BEGIN GIVEN PASSAGE

Using this as a metaphor, Prof. Levinson coined the phrase ‘Great Jackass Fallacy’. This perhaps characterizes the motivational philosophy for most managers wherein the conscious assumption behind the reward-punishment model is that managers are dealing with jackasses who must be manipulated and controlled. We see this Carrot & Stick theory of motivation that treats subordinates as Jackasses widely prevalent even today.

Self-fulfilling Prophesy:
The characteristics of a jackass are stubbornness, stupidity, willfulness, and unwillingness to go where someone is driving him to. And by interesting coincidence, these are also the characteristics of the unmotivated employee. Unfortunately, this fallacy can operate like a self-fulfilling prophesy when people respond to the managers’ carrots and protect themselves from their sticks. As organizational history would vouch for, this theory has done more harm than good to the managers and the people they manage. Management curricula that are still archaic and taught as such in business schools tend to perpetuate this fallacy even in the so-called professionally trained managers.

Motivation Reality:
John R Throop quotes in his article titled “Mastering the ABCs of Organizations”, a study of computer engineers who were asked to rank top 10 factors that provided the highest degree of motivation in their jobs that ‘the programmers’ top three were: full appreciation for work done; feeling that they were “in” on things; and, sympathetic help with personal problems! In contrast, their managers, when asked what these factors would be, gave rather different priorities: compensation, working conditions, and fair discipline!

Let us take a look at another study by Lawrence Lindahl in early 1980s and 1990s. Managers identified good wages, job security, and promotions/growth opportunities as the primary reasons why they felt, made their employees work. But the employees had sharply different motivators, viz., appreciation for the job well done as first and “feeling as being in” as second factor for motivation.

Needed Mindset Change, for Managers!
Now, this explains why managers have so much struggle motivating their people. Jackass fallacy is dominantly at work. Unless managers change their mindset fully and consciously, they are very unlikely to succeed in motivating their people. Nothing frustrates people more than utter lack of sensitivity on the part of their managers in understanding what they are looking for. Great managers know at least one thing and know it well: People are people and not personnel. This has many implications in terms of mindset change. Let me describe a couple of examples which communicate the fixation with the mindset that needs a radical change:

Many managers refer to their people in every single conversation as ‘resource’. This is so very demeaning. If you, as a manager, have any doubt, please ask your team. You will be completely shattered with what you discover. Why cannot organizations ban the reference to people as ‘resource’?

END GIVEN PASSAGE
BEGIN ITEMS

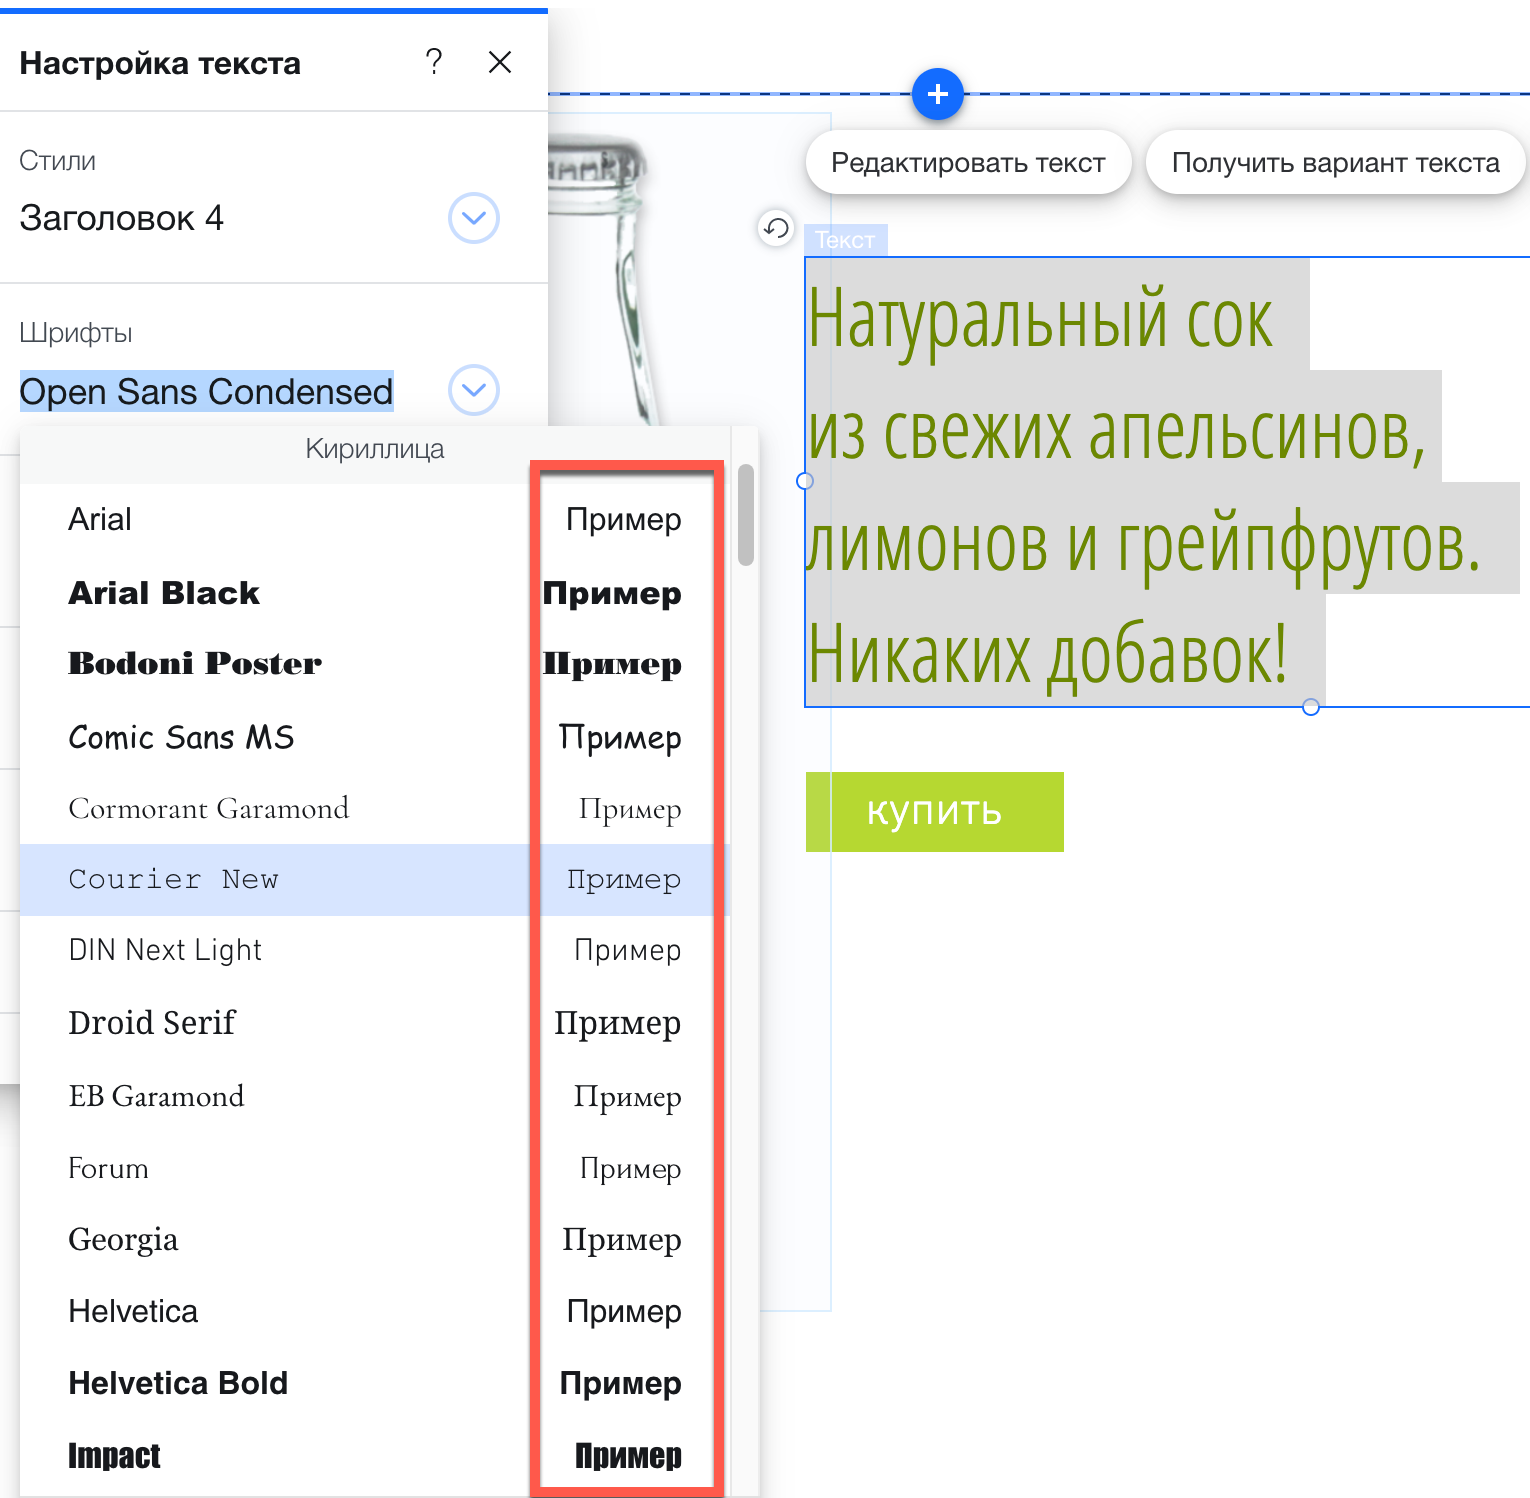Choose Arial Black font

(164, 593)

END ITEMS
BEGIN ITEMS

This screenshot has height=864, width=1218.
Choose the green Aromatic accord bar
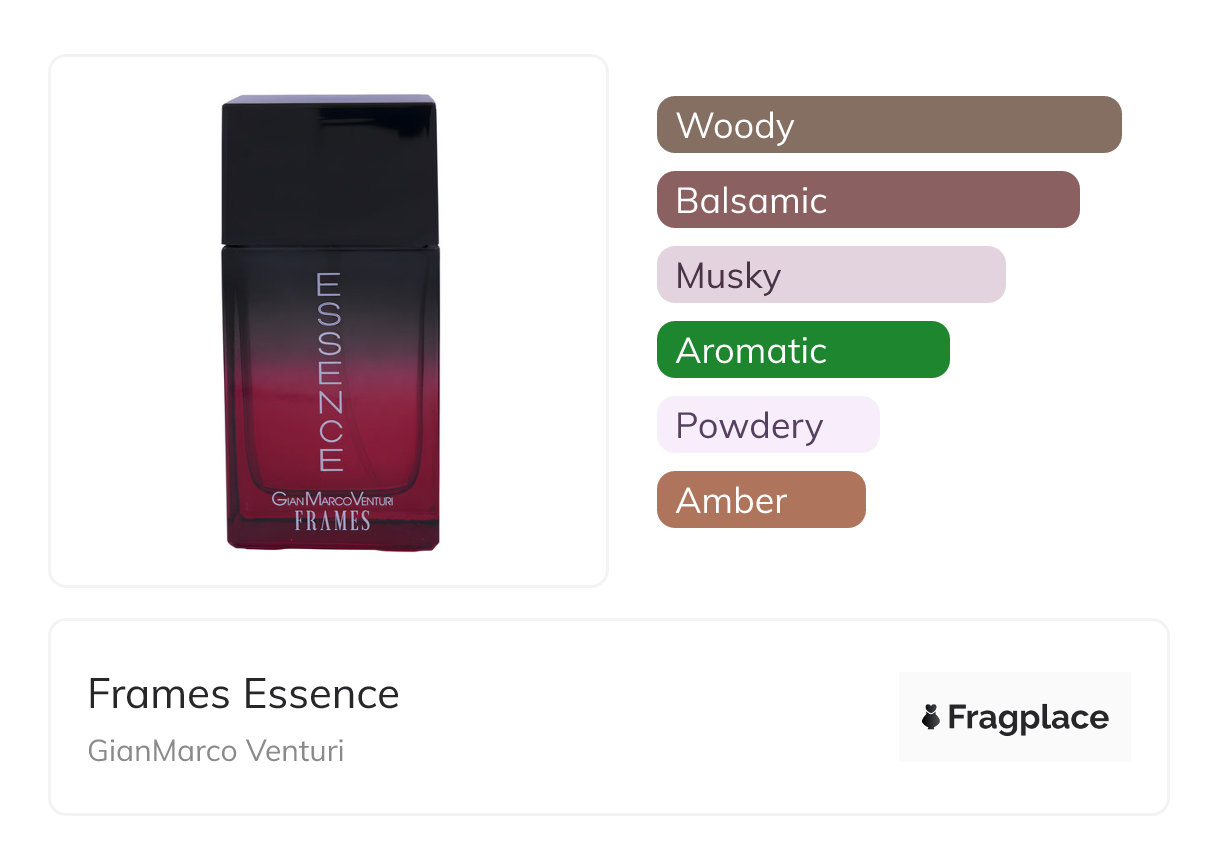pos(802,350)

END ITEMS
BEGIN ITEMS

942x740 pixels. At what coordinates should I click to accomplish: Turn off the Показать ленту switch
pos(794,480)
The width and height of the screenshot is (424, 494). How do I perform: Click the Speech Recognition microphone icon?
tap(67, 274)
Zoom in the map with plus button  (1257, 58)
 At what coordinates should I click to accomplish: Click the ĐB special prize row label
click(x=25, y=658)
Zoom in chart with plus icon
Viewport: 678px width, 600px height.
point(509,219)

END ITEMS

PROBLEM SET.
A – Copy from the article on the Great Jackass Fallacy the part that opens with the words containing "Using this as" and closes with "prevalent even today.".
B – Using the article on the Great Jackass Fallacy, state whether each statement agrees with it. Answer yes or no, and quote the deciding words.
(i) In the study Throop cites, full appreciation for work done was among the programmers' top three factors.
(ii) In Lindahl's study, managers named appreciation for a job well done as the primary reason their employees worked.
(iii) The author calls it demeaning for managers to refer to their people as 'resource'.
C – Put this sentence from the article on the Great Jackass Fallacy into Spanish: "Nothing frustrates people more than utter lack of sensitivity on the part of their managers in understanding what they are looking for."

EXERCISE ANSWERS.
A –
Using this as a metaphor, Prof. Levinson coined the phrase ‘Great Jackass Fallacy’. This perhaps characterizes the motivational philosophy for most managers wherein the conscious assumption behind the reward-punishment model is that managers are dealing with jackasses who must be manipulated and controlled. We see this Carrot & Stick theory of motivation that treats subordinates as Jackasses widely prevalent even today.

B –
(i) Yes: "the programmers’ top three were: full appreciation for work done"
(ii) No: "Managers identified good wages, job security, and promotions/growth opportunities as the primary reasons why they felt, made their employees work."
(iii) Yes: "This is so very demeaning."

C – Nada frustra más a las personas que la absoluta falta de sensibilidad por parte de sus gerentes para entender lo que buscan.